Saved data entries

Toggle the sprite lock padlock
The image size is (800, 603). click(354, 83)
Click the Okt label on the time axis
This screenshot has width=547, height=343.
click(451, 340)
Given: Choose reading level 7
* * *
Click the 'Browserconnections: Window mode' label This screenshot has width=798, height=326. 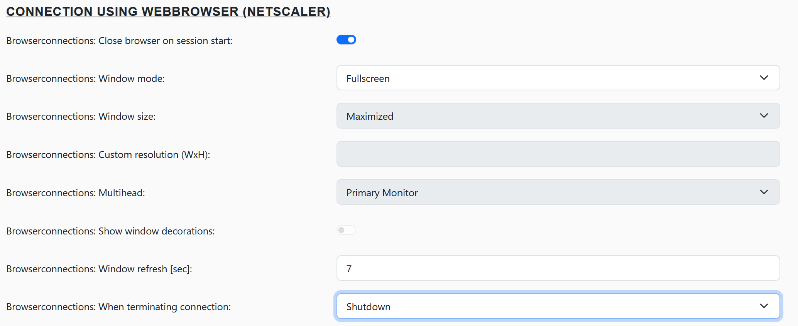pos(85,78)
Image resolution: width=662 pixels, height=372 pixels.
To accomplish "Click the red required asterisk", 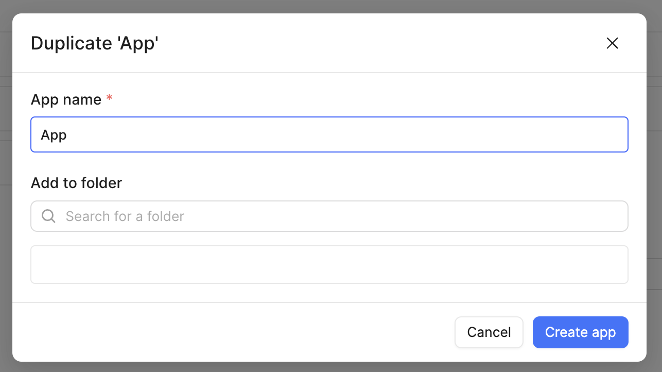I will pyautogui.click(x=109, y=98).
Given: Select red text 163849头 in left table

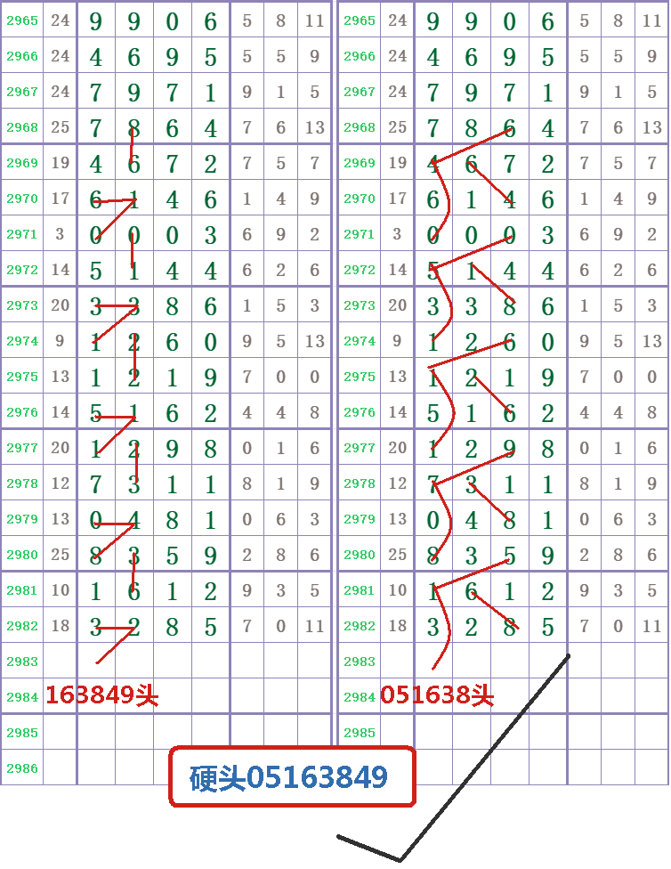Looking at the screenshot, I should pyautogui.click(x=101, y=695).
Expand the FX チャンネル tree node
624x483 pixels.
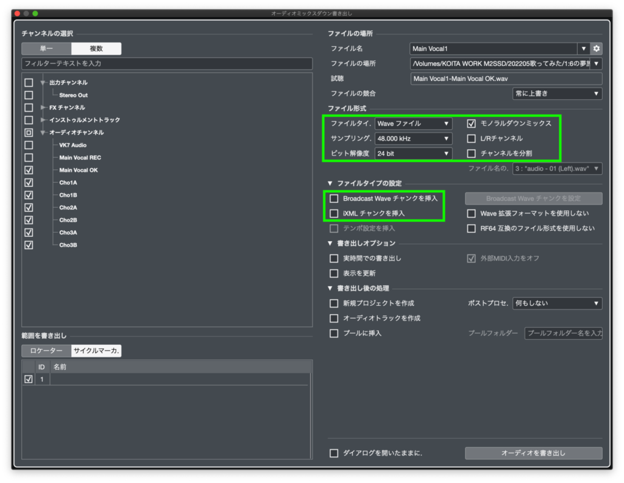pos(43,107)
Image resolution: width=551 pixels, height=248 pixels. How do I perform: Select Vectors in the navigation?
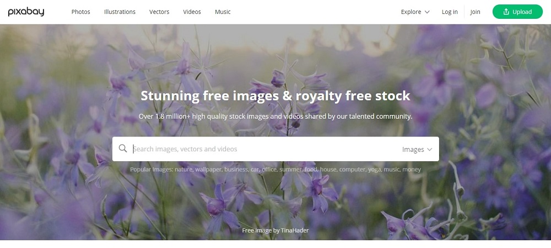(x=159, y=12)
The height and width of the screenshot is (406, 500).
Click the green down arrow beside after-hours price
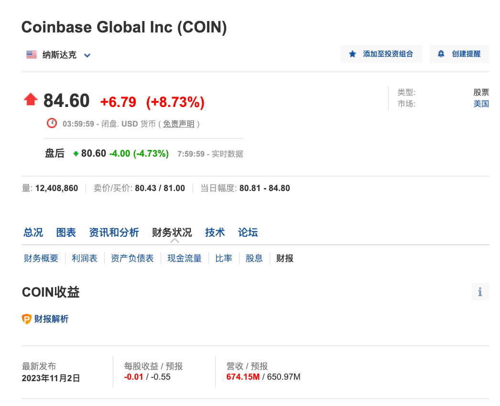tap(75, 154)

### Task to complete
Copy word for word the stretch of entries above from the line that has "Toggle the sprite lock padlock" through the line that has "Given: Choose reading level 7", both ends included, and nothing outside it.

### Response
Toggle the sprite lock padlock
The image size is (800, 603). click(354, 83)
Click the Okt label on the time axis
This screenshot has width=547, height=343.
click(451, 340)
Given: Choose reading level 7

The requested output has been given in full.